US 11,895,371 B1
	Media content segment generation and presentation
Abhinav Aggarwal, New Delhi (IN); Yash Pandya, Navi Mumbai (IN); and Manivel Sethu, Bangalore Karnataka (IN)
Assigned to Amazon Technologies, Inc., Seattle, WA (US)
Filed by Amazon Technologies, Inc., Seattle, WA (US)
Filed on Sep. 21, 2021, as Appl. No. 17/480,813.
Int. Cl. H04N 21/845 (2011.01); H04N 21/278 (2011.01); H04N 21/4725 (2011.01); H04N 21/8545 (2011.01); H04N 21/488 (2011.01); H04N 21/442 (2011.01)

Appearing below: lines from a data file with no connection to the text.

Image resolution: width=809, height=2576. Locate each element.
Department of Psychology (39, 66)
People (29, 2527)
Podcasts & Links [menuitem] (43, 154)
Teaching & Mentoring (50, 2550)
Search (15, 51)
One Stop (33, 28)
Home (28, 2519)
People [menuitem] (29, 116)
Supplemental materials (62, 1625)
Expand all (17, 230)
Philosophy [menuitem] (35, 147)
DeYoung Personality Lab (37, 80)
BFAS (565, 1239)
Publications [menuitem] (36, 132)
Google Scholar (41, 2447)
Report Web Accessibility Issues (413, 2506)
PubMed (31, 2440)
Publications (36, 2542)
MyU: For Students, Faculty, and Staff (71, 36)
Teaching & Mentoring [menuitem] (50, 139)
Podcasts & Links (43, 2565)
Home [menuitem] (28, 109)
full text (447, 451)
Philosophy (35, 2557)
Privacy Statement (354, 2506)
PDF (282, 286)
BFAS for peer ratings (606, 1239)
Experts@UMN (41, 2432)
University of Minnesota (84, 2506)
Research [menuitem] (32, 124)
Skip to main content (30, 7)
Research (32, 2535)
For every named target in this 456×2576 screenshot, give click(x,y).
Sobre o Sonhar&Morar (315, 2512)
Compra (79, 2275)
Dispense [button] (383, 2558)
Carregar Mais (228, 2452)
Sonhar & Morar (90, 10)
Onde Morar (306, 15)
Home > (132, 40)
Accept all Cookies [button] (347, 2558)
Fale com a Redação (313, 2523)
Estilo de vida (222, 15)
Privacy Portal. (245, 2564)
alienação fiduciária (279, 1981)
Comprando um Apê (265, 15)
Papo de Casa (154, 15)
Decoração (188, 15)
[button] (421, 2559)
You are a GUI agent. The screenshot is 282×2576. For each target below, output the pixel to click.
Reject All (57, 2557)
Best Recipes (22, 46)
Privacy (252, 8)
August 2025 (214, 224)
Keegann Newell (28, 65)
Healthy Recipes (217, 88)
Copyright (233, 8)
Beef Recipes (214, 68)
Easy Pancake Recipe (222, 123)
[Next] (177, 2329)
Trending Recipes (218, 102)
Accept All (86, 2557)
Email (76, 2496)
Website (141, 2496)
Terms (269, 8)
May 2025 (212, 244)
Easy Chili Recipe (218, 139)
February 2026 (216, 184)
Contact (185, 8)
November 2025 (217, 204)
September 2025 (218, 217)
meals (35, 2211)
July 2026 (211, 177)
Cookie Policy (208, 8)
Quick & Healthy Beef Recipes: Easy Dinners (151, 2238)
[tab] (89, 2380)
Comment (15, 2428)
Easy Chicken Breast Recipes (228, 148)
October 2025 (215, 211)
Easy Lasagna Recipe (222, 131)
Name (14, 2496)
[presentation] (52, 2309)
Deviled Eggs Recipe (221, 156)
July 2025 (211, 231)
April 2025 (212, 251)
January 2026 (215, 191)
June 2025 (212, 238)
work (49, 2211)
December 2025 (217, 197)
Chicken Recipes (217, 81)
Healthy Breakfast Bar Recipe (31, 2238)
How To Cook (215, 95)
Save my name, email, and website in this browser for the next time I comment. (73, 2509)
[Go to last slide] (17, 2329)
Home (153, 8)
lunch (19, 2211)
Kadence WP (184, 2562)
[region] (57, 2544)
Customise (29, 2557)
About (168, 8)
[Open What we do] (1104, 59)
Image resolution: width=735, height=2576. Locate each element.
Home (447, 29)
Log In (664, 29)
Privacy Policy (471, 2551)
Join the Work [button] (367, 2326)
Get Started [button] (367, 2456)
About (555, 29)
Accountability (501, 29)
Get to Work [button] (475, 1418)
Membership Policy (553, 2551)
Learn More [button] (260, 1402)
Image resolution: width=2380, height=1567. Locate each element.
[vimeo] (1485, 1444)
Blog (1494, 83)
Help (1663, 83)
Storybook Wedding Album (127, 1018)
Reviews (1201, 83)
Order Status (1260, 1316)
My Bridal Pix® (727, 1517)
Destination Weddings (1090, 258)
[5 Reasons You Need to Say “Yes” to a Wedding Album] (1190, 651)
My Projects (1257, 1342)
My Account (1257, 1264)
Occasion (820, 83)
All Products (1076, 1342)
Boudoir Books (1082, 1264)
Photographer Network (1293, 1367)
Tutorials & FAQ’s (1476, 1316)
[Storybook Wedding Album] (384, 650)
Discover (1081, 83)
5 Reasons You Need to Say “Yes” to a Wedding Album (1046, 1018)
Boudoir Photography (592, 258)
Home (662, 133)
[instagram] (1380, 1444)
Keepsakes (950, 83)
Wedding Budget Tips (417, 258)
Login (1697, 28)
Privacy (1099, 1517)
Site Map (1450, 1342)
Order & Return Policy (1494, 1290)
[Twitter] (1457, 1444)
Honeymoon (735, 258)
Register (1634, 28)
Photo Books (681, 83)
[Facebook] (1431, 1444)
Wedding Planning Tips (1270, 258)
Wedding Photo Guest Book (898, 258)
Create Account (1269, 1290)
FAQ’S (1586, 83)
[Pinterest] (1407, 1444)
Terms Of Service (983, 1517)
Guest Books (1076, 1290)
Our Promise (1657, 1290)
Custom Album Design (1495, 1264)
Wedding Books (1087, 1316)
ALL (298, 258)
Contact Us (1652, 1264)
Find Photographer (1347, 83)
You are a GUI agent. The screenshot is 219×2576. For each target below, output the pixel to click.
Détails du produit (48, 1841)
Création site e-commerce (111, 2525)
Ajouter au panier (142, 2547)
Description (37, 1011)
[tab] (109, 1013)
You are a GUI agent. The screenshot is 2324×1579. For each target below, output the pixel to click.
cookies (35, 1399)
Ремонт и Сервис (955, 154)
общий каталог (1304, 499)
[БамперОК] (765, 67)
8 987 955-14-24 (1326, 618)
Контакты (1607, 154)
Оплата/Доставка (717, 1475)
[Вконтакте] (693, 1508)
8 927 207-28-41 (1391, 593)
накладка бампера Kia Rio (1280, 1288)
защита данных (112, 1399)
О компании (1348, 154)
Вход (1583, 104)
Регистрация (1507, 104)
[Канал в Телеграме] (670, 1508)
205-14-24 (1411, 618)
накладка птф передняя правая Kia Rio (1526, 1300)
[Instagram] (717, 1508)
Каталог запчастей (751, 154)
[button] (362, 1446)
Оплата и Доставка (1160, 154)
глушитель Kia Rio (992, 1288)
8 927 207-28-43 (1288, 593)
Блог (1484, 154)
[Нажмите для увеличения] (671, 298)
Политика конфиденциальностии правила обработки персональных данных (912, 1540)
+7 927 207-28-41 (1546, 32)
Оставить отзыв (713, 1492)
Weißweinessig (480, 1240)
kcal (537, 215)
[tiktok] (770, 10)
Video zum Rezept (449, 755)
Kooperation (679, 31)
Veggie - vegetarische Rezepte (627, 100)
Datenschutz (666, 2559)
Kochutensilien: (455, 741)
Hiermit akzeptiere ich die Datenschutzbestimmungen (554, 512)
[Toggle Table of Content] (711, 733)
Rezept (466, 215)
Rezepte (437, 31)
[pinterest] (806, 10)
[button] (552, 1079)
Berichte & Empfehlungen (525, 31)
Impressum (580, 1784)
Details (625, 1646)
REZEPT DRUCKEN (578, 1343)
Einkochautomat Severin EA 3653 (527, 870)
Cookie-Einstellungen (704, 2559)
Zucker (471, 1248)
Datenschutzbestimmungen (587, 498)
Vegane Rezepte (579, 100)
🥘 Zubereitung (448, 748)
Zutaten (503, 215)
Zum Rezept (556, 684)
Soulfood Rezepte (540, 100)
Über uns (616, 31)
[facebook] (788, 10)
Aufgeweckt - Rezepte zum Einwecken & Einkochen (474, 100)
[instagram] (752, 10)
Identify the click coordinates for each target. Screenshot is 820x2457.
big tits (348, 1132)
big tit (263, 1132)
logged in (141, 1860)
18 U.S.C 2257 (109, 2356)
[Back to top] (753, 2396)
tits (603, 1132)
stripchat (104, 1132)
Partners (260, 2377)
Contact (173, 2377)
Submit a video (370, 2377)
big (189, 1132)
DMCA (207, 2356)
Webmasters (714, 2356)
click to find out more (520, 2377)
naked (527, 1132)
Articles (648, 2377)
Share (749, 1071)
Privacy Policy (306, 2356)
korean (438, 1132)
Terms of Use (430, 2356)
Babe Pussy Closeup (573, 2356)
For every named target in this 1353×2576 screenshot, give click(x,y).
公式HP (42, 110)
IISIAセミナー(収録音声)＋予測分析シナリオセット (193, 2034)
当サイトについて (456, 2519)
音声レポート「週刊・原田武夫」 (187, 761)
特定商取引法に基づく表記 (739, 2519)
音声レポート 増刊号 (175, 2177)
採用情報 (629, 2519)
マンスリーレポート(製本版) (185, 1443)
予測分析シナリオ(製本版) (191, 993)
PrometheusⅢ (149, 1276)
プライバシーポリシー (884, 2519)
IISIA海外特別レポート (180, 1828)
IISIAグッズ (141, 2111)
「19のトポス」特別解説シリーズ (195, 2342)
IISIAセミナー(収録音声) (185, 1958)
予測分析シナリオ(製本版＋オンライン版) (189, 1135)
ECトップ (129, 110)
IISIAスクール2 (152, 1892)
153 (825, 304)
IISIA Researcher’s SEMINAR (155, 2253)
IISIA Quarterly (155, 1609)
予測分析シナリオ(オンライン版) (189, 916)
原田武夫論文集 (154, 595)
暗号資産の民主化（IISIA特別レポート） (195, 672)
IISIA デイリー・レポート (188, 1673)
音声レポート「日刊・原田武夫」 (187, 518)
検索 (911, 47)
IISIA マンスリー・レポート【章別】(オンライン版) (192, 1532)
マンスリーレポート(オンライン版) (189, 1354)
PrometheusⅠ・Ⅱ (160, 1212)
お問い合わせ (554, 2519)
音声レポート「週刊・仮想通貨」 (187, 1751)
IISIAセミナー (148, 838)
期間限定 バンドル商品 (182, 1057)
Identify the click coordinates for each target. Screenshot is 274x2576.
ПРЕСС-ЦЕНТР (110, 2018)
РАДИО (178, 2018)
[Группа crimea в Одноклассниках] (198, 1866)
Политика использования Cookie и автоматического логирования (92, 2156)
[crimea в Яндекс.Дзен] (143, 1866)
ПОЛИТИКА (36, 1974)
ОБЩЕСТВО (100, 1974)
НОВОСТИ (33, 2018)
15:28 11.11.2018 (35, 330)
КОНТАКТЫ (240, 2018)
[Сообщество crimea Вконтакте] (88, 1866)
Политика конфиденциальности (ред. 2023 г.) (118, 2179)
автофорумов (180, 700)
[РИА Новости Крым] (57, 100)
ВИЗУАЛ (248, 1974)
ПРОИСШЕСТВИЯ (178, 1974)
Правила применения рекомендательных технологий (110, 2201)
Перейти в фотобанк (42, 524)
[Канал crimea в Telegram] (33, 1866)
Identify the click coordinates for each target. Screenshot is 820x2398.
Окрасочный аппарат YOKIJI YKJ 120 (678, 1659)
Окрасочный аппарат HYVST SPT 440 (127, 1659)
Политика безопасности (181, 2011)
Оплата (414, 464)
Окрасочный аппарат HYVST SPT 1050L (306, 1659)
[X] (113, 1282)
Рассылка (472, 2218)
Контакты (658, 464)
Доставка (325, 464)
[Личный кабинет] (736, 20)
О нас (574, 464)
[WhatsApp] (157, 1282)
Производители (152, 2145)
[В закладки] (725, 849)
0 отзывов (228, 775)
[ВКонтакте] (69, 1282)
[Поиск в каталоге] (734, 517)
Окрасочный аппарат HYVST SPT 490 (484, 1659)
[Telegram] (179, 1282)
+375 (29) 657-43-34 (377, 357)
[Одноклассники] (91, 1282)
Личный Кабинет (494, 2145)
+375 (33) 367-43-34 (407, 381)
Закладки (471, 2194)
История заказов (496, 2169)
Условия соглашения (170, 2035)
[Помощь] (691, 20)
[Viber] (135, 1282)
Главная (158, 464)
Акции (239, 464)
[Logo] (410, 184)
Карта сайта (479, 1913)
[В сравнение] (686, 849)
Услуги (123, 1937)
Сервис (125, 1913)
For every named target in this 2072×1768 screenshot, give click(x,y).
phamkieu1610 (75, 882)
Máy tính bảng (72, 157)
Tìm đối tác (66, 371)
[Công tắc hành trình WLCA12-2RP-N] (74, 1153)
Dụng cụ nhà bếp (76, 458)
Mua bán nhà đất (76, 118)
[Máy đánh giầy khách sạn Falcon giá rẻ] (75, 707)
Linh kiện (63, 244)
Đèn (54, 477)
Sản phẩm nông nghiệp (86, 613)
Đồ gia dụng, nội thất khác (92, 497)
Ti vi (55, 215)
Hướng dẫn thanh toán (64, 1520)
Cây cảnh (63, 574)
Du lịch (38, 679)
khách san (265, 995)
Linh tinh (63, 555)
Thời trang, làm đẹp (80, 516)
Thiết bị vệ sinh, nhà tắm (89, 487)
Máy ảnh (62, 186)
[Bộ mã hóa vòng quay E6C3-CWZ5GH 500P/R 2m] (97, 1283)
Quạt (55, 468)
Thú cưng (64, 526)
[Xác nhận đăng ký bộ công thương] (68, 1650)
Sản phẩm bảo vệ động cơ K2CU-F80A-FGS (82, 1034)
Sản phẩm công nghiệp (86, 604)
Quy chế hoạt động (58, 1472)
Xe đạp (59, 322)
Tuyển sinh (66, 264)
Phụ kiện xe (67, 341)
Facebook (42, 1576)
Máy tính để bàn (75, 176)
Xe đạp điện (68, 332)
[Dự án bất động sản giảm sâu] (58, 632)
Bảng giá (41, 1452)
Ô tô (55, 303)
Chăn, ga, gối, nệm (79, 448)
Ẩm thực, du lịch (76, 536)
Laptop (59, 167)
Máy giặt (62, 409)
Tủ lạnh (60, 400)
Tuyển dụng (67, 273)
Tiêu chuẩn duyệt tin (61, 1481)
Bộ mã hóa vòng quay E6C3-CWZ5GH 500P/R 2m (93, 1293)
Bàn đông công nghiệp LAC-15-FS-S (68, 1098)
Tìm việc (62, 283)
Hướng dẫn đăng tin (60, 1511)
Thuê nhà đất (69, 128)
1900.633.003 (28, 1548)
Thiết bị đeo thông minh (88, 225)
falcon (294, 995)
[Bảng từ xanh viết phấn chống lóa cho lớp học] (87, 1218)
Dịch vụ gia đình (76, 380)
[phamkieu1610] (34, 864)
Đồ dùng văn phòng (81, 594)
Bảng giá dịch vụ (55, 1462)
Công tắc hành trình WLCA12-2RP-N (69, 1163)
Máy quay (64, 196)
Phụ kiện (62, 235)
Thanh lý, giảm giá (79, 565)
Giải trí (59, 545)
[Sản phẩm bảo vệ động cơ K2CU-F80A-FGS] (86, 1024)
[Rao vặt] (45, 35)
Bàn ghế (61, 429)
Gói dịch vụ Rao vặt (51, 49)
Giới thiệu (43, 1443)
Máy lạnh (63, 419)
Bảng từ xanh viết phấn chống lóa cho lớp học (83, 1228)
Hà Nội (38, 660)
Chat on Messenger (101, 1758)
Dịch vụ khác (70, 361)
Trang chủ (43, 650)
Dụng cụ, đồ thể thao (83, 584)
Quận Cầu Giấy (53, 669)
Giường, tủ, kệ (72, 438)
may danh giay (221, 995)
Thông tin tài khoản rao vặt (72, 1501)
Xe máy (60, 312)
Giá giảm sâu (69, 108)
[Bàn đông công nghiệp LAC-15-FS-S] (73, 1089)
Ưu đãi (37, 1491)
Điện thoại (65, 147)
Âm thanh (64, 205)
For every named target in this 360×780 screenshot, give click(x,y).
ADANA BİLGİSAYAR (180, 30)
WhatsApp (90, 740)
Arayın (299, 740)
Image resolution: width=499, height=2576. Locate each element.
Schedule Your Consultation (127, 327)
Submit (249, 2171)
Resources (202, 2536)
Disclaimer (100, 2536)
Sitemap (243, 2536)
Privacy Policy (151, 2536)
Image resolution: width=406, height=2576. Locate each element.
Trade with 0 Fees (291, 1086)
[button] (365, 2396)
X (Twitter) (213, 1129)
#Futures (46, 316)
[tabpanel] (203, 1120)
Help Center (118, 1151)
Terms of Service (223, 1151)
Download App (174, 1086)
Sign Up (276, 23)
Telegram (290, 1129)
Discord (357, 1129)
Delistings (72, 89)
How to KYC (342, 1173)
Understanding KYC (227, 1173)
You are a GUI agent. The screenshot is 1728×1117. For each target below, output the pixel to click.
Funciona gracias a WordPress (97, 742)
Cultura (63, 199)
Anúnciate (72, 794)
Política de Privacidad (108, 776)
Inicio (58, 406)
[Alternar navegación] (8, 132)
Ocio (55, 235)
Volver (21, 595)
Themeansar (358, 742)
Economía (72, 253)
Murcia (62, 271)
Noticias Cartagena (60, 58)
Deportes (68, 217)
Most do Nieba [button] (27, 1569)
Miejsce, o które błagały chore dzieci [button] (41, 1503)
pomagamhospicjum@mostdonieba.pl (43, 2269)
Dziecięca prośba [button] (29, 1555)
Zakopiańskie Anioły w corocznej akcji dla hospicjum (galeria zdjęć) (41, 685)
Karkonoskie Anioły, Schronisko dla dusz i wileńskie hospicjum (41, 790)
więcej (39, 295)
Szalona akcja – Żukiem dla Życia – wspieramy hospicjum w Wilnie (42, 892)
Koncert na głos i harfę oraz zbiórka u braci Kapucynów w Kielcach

CPC H04N 21/4725 (2013.01) [H04N 21/278 (2013.01); H04N 21/44204 (2013.01); H04N 21/44213 (2013.01); H04N 21/4884 (2013.01); H04N 21/845 (2013.01); H04N 21/8545 (2013.01)]

20 Claims

1. A system comprising:

at least one processor; and

at least one non-transitory computer-readable storage medium having computer-executable instructions stored thereon which, when executed on the at least one processor, cause the system to perform operations comprising:

storing a plurality of media files in a database, the plurality of media files including movies and television shows;

storing, in the database, a plurality of transcripts associated with the plurality of media files;

determining, from among the plurality of transcripts, a transcript associated with media content in a media file from among the plurality of media files;

extracting third-party information associated with a third-party web site;

determining a quote of a plurality of quotes in the third-party information associated with the media content;

determining first individual ones of a plurality of dialog segments associated with corresponding segments of the media content

determining second individual ones of a plurality of transcript segments of the transcript associated with the corresponding segments of the media content;

mapping, via a machine learning (ML) model, a quote to a media content segment of the media content that corresponds to one of the dialog segments matching the quote and one of the transcript segments matching the quote, a subtitle in the matching transcript segment having at least one first mappable element that is different from at least one corresponding mappable element of the quote, the at least one first mappable element including one or more of a first word, a first phrase, a first language, a first spelling, a first pronunciation, or a first punctuation, an audible utterance in the matching dialog segment having at least one second mappable element that is different from the at least one corresponding mappable element of the quote, the at least one second mappable element including one or more of a second word, a second phrase, a second language, a second spelling, a second pronunciation, or a second punctuation;

applying a smoothing algorithm to the media content segment to crop the media content segment;

receiving, based on input provided by a user via an external device, a request to display the media content segment; and

causing, based on the request, a video associated with the media content segment, to be output by the external device.